EXCERPTED PASSAGE
The typical response: a Python script that breaks every time the format changes. Or a manual process with a human in the loop. Or a SaaS ETL tool that costs $50K/year and still can't parse Hungarian EOV coordinates or reconstruct tables from PDF text runs.
Nexus is the opposite of all three.
NxIssueList through all six stages. Export as JSON. No more
grepping logs to find which row broke the pipeline.
The real problem. Document ingestion is 80% of the work in logistics data integration and 0% of the value. Nexus exists so engineers can stop writing XLSX parsers and start building route optimizers, ETAs, and fleet dashboards.
Six stages, each independently testable
Nexus decomposes document ingestion into six composable stages. Each stage reads JSON, produces JSON, and reports structured issues. You can run the full pipeline or invoke individual stages via CLI or C API.

(Stored data entries)
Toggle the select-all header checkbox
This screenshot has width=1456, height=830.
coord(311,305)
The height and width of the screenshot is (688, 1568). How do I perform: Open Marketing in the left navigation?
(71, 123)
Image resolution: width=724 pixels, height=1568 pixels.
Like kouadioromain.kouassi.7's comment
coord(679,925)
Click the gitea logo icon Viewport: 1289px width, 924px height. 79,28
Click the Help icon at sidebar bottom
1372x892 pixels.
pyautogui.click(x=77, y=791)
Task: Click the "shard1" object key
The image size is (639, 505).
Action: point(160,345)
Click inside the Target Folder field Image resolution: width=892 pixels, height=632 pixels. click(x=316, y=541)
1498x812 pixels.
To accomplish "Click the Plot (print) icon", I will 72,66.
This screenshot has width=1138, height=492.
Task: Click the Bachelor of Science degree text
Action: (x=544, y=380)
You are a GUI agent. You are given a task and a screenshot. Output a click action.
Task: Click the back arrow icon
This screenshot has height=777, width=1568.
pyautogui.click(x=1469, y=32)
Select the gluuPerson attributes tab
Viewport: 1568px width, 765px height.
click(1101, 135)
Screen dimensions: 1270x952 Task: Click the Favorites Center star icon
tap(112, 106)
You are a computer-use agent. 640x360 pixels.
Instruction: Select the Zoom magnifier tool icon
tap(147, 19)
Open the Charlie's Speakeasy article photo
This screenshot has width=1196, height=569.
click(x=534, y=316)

WHAT YOU ARE ASKED TO DO
Reproduce everything in the passage on Nexus from "The typical response: a" down to "and fleet dashboards.".

FINISHED ANSWER
The typical response: a Python script that breaks every time the format changes. Or a manual process with a human in the loop. Or a SaaS ETL tool that costs $50K/year and still can't parse Hungarian EOV coordinates or reconstruct tables from PDF text runs.
Nexus is the opposite of all three.
NxIssueList through all six stages. Export as JSON. No more
grepping logs to find which row broke the pipeline.
The real problem. Document ingestion is 80% of the work in logistics data integration and 0% of the value. Nexus exists so engineers can stop writing XLSX parsers and start building route optimizers, ETAs, and fleet dashboards.